* [Task to carry out] Every line below between the line holding "Image resolution: width=750" and the line holding "the toine_360 profile", inclusive, should be repeated exactly, and all other lines omitted.

* [Dataset extract]
——
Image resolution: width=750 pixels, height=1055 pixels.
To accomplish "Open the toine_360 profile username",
——
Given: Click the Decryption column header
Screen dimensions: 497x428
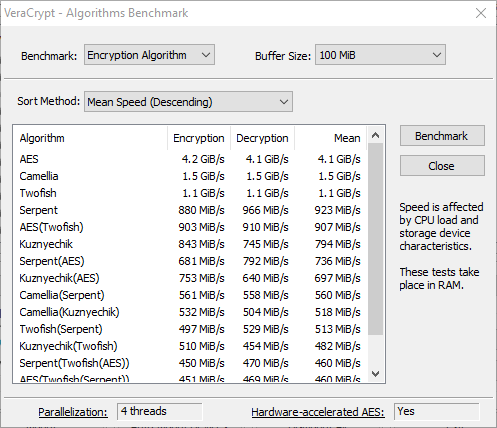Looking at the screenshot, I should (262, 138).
——
* [Result of this task]
Image resolution: width=750 pixels, height=1055 pixels.
To accomplish "Open the toine_360 profile username",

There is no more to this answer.